"You may wish you could put enough pressure on him that he would at least make you feel you were valuable enough that he won't let a "label" scare him down. I mean, seriously! I believe if you told him "no", he would say "Okay then, cheers!" and be gone on his own. Now, it may cause him to consider that MM has really changed and he needs to get a different game plan, IDK. " <<<<< can you explain again??
I was referring to him asking you why you had to put a label on it. You would prefer he clarify it so that you could find "closure" instead of analyzing it to death.......however, no matter how much you want him to value you......even to the point of you pressuring him into giving this trip a name or category or label......he won't do it. You want him to value you so much that it overcomes any fear he has of labeling a trip or relationship. (Your persistence is the same as pressure to him.). If you tell him you won't go (trying to pressure him into valuing you enough to step up), I think he would rather choose to say "Cheers" and leave without you. He would do it before he would man up and give you a decent answer to your request about how to categorize this overnight trip. He just wants you to agree to going without him having to call it anything. He would do without your company before he satisfied you with a glimmer of hope about the future. He does not want to be hooked.

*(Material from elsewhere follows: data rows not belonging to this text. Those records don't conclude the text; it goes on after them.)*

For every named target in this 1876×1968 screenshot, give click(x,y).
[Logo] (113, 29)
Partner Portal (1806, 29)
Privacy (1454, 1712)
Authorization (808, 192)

Hope that explains it better.
Look MM, it doesn't matter how much we want you to keep your dignity and hold out till he cries "uncle", it is what makes you feel right.....happy....and cherished. If this man does it for you, then it is your free choice to do whatever you want. You don't have to do what we want you to do. I think you have grown just enough to want what you deserve.....which is respect. You want the man you love to show you some freaking respect!!! Why does it seem so hard for him to do? Everyone wants to feel they are valuable to the people they love most in the world. It is not too much to expect. Neither should it be compromised......nor sacrificed. Did you hear that, MM? Do not sacrifice your self value for his love.....b/c if he really loves you then he should value you. That is what love truly is, don't you think? And if it is just his way of loving......then ask the question, "At what price?". How much are you willing to pay for his way of loving? If getting his love costs you your self worth (dignity, value, respect) are you willing to pick up the tab?
It is not about what you feel should work in your M. It is about doing the work that gets the right results. Do what works!